Occupy may have been eclipsed by other headlines long ago, but author Smith hopes her comedy won’t feel like yesterday’s news. “I wrote the play in 2012-13, in the aftermath of the first uprising of Occupy in New York,” she explained. “It didn’t get produced and for about a year after that, I was frustrated, thinking, ‘if we wait too long to do this play, it’ll feel irrelevant.’ But since more time has passed, we’ve seen Ferguson and the great Climate March—and so much more talk about income inequality. Yes, Occupy was made fun of and called vague, but it has seeped into the culture and changed that conversation. As a comic playwright, I want to chart the sound of the conversation and see what resonances it has with people.”

Asked about the importance of political theater—which American playwrights don’t seem to create as much as their international counterparts—Balaban replied, “I have no belief that any playwright should write anything but what’s in their heart.

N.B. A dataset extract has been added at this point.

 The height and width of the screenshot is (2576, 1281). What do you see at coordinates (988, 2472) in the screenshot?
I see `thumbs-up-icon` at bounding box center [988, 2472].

I wouldn’t want to limit them. The great thing about a play is that a playwright is completely self-generating anything he or she wants.

“Put it on in a tiny, little theater. If somebody said to you, ‘This is a play about a Kleenex box,’ the movie would never get made, but if you produce the play in a twenty-seat theater and invite a couple of people—almost like YouTube is a feeder for movies and television—these little readings and off-off-off-Broadway events are feeders for bigger productions. It allows playwrights to follow their imagination, which is why plays are so un-uniform.”

As for his directing style, Balaban believes in exploration first, decision-making second. It’s a cue he absorbed from his first major acting gig in 1968: while still in college, he appeared alongside George C. Scott and Maureen Stapleton in Plaza Suite, directed by Mike Nichols. “Neil Simon and Mike Nichols had worked together for years and everything they did—Barefoot in the Park, The Odd Couple—was more successful than the last. So what struck me on the first day of rehearsal was when Mike said to George and Maureen, ‘Let’s spend the day exploring the hotel room. What do people do when they check into a hotel and walk into a room? Let’s just explore that.’ And they would mumble their way through the different scenes, all of which have people wandering through hotel rooms…

“In the back of my mind, it’s always, ‘they’re in an office. Are they working now? They’re talking, but it doesn’t say anything else about what they’re doing. What could they be doing?’ There could be nine choices. Let’s try some of them because behavior informs everything that you’re saying and doing. Let’s see what comes out of that. It teaches you a lot about people’s instincts.”